• WHAT THE TASK REQUIRES: Output the line containing "Open clipboard for", then every remaining line of the entries below, exactly as written and with no other text.

+++ SOURCE DATA

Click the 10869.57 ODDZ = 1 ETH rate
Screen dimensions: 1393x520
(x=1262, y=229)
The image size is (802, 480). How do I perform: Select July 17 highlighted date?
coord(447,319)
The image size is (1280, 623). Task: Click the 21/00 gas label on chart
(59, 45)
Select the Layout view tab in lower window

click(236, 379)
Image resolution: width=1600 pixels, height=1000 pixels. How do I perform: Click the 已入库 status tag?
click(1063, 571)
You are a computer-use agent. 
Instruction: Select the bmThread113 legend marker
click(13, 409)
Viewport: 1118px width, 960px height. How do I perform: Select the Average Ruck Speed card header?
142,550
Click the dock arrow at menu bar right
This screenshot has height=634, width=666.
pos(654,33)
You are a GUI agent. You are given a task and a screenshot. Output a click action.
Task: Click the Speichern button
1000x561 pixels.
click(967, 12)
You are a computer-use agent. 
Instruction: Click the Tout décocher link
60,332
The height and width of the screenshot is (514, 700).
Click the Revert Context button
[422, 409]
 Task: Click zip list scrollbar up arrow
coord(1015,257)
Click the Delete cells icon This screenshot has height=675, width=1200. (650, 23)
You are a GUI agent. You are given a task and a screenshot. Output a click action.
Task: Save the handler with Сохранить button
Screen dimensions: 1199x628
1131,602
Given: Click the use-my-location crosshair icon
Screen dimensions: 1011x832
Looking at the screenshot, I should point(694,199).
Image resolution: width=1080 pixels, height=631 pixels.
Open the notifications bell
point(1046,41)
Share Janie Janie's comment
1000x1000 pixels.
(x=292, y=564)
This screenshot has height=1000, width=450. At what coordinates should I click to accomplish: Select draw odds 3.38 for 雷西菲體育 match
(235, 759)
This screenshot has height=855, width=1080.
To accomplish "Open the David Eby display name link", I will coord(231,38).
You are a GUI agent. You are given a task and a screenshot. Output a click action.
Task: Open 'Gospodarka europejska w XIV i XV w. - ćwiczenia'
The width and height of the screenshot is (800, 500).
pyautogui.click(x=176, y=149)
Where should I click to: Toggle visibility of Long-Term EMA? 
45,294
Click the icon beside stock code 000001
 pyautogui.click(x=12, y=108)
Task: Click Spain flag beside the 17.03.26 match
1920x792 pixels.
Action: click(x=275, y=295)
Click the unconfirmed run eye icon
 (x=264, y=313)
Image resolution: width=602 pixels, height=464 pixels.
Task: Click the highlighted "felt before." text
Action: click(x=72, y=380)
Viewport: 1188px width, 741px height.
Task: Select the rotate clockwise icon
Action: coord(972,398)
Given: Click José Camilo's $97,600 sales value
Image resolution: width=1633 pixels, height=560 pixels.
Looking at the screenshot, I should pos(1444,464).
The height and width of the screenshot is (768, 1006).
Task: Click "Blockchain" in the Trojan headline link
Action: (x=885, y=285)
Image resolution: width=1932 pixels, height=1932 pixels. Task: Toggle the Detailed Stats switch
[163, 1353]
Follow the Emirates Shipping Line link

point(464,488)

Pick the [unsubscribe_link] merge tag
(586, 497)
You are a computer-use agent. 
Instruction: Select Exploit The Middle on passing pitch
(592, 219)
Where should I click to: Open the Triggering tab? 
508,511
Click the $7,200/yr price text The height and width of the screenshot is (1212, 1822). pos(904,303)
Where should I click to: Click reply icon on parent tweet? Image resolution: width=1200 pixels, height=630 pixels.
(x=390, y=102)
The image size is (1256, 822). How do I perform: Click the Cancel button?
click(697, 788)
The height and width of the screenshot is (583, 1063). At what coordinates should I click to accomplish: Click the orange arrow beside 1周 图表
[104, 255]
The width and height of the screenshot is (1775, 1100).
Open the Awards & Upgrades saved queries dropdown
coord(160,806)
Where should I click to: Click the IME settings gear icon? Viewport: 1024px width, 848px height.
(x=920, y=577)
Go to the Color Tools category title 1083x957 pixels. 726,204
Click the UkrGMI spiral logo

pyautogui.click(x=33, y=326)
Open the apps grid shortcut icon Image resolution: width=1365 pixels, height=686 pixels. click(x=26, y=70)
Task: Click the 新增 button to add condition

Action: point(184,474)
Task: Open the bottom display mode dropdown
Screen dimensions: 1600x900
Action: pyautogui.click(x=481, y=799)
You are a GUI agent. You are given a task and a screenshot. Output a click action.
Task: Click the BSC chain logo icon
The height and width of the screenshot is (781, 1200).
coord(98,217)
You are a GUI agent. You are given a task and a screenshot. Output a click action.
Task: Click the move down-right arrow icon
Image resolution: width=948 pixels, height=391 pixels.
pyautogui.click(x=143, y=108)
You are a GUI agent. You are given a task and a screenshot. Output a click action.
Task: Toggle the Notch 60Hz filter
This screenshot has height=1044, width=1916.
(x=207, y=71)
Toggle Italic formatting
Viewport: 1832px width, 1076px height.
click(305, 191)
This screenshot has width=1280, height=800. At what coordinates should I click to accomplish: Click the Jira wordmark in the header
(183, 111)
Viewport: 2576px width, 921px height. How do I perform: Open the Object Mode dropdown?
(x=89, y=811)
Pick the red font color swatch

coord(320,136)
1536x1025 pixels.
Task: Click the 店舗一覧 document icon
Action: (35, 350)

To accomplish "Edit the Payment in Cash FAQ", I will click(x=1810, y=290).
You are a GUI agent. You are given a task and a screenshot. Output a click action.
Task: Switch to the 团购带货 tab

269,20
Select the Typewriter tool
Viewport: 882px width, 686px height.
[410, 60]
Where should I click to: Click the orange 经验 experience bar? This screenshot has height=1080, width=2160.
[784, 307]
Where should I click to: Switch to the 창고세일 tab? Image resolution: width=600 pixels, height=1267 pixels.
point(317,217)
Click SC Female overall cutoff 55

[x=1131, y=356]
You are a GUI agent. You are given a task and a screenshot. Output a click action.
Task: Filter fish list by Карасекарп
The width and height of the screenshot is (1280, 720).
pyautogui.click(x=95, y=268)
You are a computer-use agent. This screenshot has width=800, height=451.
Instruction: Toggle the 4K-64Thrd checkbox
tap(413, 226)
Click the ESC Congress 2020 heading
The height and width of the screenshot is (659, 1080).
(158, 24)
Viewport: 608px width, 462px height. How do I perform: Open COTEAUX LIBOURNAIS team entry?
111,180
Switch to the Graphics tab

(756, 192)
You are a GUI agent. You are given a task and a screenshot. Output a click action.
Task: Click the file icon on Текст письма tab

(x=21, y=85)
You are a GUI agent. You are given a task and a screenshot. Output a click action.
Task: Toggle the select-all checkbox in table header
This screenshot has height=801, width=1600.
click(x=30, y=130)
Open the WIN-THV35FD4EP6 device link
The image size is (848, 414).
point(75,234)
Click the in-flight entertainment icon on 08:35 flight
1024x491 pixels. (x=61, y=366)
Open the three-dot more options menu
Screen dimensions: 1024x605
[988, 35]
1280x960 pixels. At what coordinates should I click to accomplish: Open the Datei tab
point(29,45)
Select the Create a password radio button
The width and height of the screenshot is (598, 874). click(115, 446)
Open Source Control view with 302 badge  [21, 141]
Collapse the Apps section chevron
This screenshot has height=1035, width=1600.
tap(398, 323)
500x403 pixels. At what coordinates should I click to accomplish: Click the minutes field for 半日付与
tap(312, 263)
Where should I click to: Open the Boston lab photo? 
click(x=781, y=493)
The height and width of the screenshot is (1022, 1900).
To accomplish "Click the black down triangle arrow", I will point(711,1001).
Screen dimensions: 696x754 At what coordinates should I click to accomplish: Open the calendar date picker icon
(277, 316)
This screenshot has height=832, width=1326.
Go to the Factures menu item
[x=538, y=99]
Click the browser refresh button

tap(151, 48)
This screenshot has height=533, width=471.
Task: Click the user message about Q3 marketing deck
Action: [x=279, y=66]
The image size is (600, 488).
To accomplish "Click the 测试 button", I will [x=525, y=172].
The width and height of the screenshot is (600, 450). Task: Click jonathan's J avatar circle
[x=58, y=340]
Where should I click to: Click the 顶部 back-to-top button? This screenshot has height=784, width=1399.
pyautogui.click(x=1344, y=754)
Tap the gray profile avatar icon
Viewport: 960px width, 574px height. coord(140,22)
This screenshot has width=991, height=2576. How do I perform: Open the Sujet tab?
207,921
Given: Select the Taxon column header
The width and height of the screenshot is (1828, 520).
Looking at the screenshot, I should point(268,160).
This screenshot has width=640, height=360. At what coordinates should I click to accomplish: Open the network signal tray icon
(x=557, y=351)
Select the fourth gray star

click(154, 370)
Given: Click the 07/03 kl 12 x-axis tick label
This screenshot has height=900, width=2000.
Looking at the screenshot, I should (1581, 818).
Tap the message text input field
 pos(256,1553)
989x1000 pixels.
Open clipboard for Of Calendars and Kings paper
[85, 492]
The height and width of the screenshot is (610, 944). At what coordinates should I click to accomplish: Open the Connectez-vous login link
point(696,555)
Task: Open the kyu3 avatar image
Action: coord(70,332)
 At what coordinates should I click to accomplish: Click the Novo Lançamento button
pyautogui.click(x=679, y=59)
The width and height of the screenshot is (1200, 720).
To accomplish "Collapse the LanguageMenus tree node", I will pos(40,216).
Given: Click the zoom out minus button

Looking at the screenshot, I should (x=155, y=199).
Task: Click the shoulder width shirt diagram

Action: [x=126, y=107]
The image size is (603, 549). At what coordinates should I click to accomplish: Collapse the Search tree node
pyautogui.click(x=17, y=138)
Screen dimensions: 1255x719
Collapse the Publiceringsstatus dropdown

++++++

• RESPONSE BOX:
Open clipboard for Of Calendars and Kings paper
[85, 492]
The height and width of the screenshot is (610, 944). At what coordinates should I click to accomplish: Open the Connectez-vous login link
point(696,555)
Task: Open the kyu3 avatar image
Action: coord(70,332)
 At what coordinates should I click to accomplish: Click the Novo Lançamento button
pyautogui.click(x=679, y=59)
The width and height of the screenshot is (1200, 720).
To accomplish "Collapse the LanguageMenus tree node", I will pos(40,216).
Given: Click the zoom out minus button

Looking at the screenshot, I should (x=155, y=199).
Task: Click the shoulder width shirt diagram

Action: [x=126, y=107]
The image size is (603, 549). At what coordinates should I click to accomplish: Collapse the Search tree node
pyautogui.click(x=17, y=138)
Screen dimensions: 1255x719
Collapse the Publiceringsstatus dropdown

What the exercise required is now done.